The nurse notes that parents accompanying their child for a procedure appear tense and nervous. What intervention by the nurse will best assist the young child to relax?

Use measures to reduce the parents' anxiety. Reducing the parents' anxiety will also reduce the child's anxiety. Anxious parents transmit their anxiety to the child and are less effective in providing support. The other nursing interventions are helpful, but relaxed parents are the key.

A pediatric nurse wants to determine an accurate amount of urine output for a diapered baby. Which is the most effective method?

Weigh a diaper before use and mark with weight, then weigh after and subtract the weight of the diaper. Diapers can be readily used as a method of measuring urine output. Weigh a diaper before it is placed on an infant and record this weight conspicuously (e.g., mark it on the front of the plastic covering with a ballpoint pen). Reweigh the diaper after it is wet and subtract the difference to determine the amount of urine present. This difference will be in grams, but because 1 g = 1 ml, the amount can be recorded in milliliters. This is the most accurate measure of output for an infant. This knowledge makes the answer that measuring output is impossible an incorrect answer. For just everyday intake and output, counting the number of wet diapers is adequate. Using a urine collection device is not always accurate because many times urine leaks around the bag.

The nurse is caring for a breastfed infant hospitalized for gastroenteritis. Which method can be used to most accurately measure intake?

Weigh the infant before and after feeding and subtract weight. Intake in breast-fed infants is generally recorded as "breast-fed for X minutes." If it is necessary to estimate the amount more closely than this, an infant can be weighed before and after a feeding. The difference in weight (measured in grams) is calculated to establish the number of milliliters of breast milk ingested (1 g = 1 ml). Weighing the infant before and after feeding is the most accurate method for strict intake. Comparing to a bottle-fed infant is inaccurate and therefore not correct.
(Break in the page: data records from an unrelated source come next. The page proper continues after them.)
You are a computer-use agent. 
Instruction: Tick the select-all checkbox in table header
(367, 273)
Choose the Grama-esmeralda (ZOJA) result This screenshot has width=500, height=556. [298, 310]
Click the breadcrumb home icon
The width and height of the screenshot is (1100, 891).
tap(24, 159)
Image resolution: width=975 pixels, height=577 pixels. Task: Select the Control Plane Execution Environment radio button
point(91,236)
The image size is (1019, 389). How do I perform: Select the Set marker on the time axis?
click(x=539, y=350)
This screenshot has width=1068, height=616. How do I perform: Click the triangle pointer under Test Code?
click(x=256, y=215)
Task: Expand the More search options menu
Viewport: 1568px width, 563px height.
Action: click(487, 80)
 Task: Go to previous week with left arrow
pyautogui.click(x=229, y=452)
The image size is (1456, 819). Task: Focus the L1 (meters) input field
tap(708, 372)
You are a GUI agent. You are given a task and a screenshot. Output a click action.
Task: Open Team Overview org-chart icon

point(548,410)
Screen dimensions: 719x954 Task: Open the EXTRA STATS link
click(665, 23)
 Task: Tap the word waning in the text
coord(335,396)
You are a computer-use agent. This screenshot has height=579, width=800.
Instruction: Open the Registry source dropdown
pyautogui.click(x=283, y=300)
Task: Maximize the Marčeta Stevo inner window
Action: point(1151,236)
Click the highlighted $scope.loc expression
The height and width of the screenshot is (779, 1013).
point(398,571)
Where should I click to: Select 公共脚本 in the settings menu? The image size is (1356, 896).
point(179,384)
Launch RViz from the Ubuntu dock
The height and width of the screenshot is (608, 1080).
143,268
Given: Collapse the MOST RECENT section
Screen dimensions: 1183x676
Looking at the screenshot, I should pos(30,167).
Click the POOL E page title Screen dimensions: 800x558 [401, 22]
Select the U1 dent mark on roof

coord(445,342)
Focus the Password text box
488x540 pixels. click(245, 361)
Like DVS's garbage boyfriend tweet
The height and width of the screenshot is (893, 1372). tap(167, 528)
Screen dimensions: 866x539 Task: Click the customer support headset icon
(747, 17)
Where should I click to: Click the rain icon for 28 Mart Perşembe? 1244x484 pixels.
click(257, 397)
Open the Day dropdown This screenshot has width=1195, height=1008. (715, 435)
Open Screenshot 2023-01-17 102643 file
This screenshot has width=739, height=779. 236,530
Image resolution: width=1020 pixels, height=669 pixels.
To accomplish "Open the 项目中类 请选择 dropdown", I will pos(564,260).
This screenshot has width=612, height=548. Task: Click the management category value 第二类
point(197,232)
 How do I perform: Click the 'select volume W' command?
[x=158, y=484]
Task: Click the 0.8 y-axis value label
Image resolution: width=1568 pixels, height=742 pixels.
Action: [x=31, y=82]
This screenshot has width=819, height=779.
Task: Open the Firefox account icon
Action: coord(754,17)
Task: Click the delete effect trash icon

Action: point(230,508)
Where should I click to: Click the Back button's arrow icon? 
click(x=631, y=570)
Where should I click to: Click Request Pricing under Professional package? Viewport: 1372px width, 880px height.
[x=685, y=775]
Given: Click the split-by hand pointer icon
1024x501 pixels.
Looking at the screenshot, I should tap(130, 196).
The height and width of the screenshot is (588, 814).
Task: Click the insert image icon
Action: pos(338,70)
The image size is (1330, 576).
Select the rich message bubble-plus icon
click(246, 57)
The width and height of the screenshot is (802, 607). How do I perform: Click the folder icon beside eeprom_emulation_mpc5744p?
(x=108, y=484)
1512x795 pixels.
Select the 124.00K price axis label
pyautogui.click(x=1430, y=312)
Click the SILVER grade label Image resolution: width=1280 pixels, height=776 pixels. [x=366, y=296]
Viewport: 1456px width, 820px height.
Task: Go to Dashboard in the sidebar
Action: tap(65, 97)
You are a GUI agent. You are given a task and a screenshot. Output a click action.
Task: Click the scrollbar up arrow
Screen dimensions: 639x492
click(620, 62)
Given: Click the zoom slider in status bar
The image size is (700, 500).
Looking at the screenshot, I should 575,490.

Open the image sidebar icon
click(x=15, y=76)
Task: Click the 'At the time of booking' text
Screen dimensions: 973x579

While teaching parents how to effectively reduce the child's fever, the nurse should emphasize avoiding which intervention?

acetylsalicylic acid Caution parents to never give acetylsalicylic acid (aspirin) to children with fever because aspirin is associated with Reye syndrome, a severe neurologic disorder. Acetaminophen is safe for children, and cool cloths and dressing lightly will help reduce fever.

A pediatric nurse is preparing to use a jacket restraint with a client. After making sure it is the correct size and applying the jacket, the nurse will secure the ties to which of the following?

bed frame Jacket restraints are used to secure the child from climbing out of bed or a chair. Ties must be secured to the bed frame, not the side rails, so that the jacket is not pulled when the side rails are moved up and down.

A new graduate nurse is asking the nurse preceptor about enemas in pediatrics. The preceptor explains that the use of enemas in children is warranted under which circumstances? Select all that apply.

fecal impaction Hirschsprung disease preparation for surgery preparation for a colonoscopy Enemas are rarely used with children unless they are used as therapy for fecal impaction, Hirschsprung disease, a part of preparation for surgery, or a diagnostic test. Enemas would not be used for bloating or constipation.

A child is to receive an IV. The nurse knows that the first step in initiating the procedure is to:

verify the physician's order. The first step before beginning the procedure is to verify the physician's order. The other steps are necessary but are not the first step.